Despite the pandemic striking a major blow on the world's economy, nearly 75 percent of American billionaires have amassed large fortunes.
The coronavirus pandemic has left economies all over the world in tatters, but the downfall didn't affect the richest of the rich.
Although the pandemic triggered large-scale unemployment in the world, the billionaire class continued to harness the economic dividends from the shaky markets. Roughly three out of four American billionaires have increased their net capital since the outbreak of the pandemic in March this year.
At least 16 American billionaires doubled their net fortunes since the beginning of the pandemic that spread around the world in March.
Jeff Bezos, founder and CEO of the multinational technology company Amazon, is expected to become $73 billion richer - he was already reputedly worth $113 billion at the beginning of the year.
During the pandemic, Mark Zuckerberg, chairman of Facebook, added another $46 billion to his $54 billion wealth.
The net capital of SpaceX and Tesla’s CEO, Elon Musk, rocketed from $25 billion to $92 billion despite the gloomy international backdrop.
Jeff Bezos appears to have made windwall profits as Amazon posted huge gains as the virus drove people online for both shopping and food-delivery services.
According to Edison Trends, a digital commerce research company, online grocery sales increased nearly 90 percent while food-delivery sales surged to more than 50 percent in a short period from early March to mid-April.
Billionaires also gained by investing in places such as the stock market. For example, despite falling 35 percent in February, the Dow Jones and the S&P 500 returned their pre-pandemic levels in just four months - it is possibly the quickest recovery ever recorded.
On the other hand, many large companies took the lion’s share of the economic stimulus package which unveiled to ease or minimise the negative effects of pandemics.

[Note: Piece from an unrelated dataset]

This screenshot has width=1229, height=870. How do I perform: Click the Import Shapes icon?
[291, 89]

In the US, the taxes received from billionaires have decreased by 79 percent since 1980. Moreover, worker unions were representing 25 percent of the total workforce in the country in 1979. However, the representation by a union has fallen to 10 percent now.

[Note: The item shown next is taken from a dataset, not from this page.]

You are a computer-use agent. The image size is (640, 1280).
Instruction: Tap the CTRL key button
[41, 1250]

150 Million Extreme Poor by 2021
According to a recent report of the World Bank, global extreme poverty is expected to increase for the first time in this century because of the “Covid-19 pandemic compounds the forces of conflict and climate change.”

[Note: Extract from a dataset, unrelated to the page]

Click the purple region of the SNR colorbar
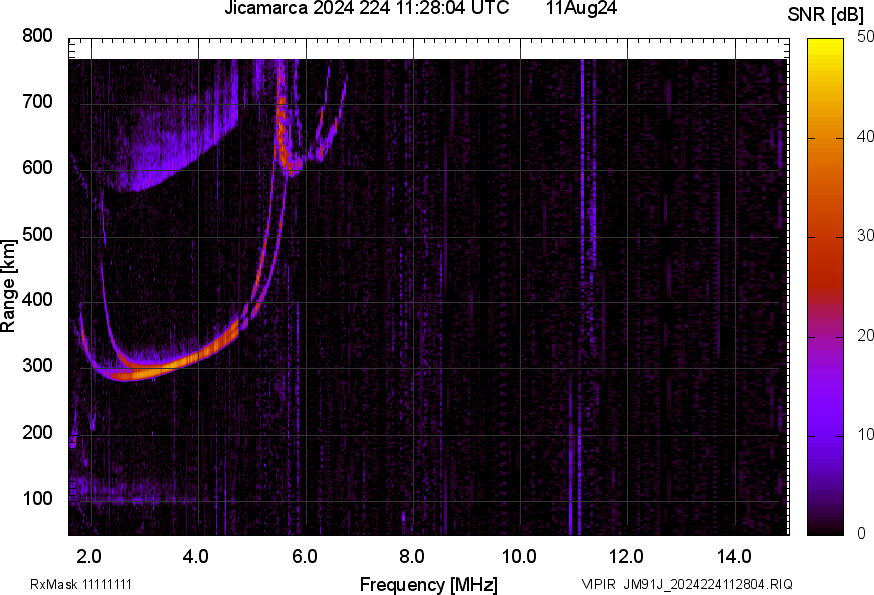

“The Covid-19 pandemic is estimated to push an additional 88 million to 115 million people into extreme poverty this year, with the total rising to as many as 150 million by 2021, depending on the severity of the economic contraction,” the report wrote.
Extreme poverty is defined as living on less than $1.90 per day.
“The pandemic and global recession may cause over 1.4% of the world’s population to fall into extreme poverty,” said World Bank Group President David Malpass.
“In order to reverse this serious setback to development progress and poverty reduction, countries will need to prepare for a different economy post-Covid, by allowing capital, labor, skills, and innovation to move into new businesses and sectors,” he added.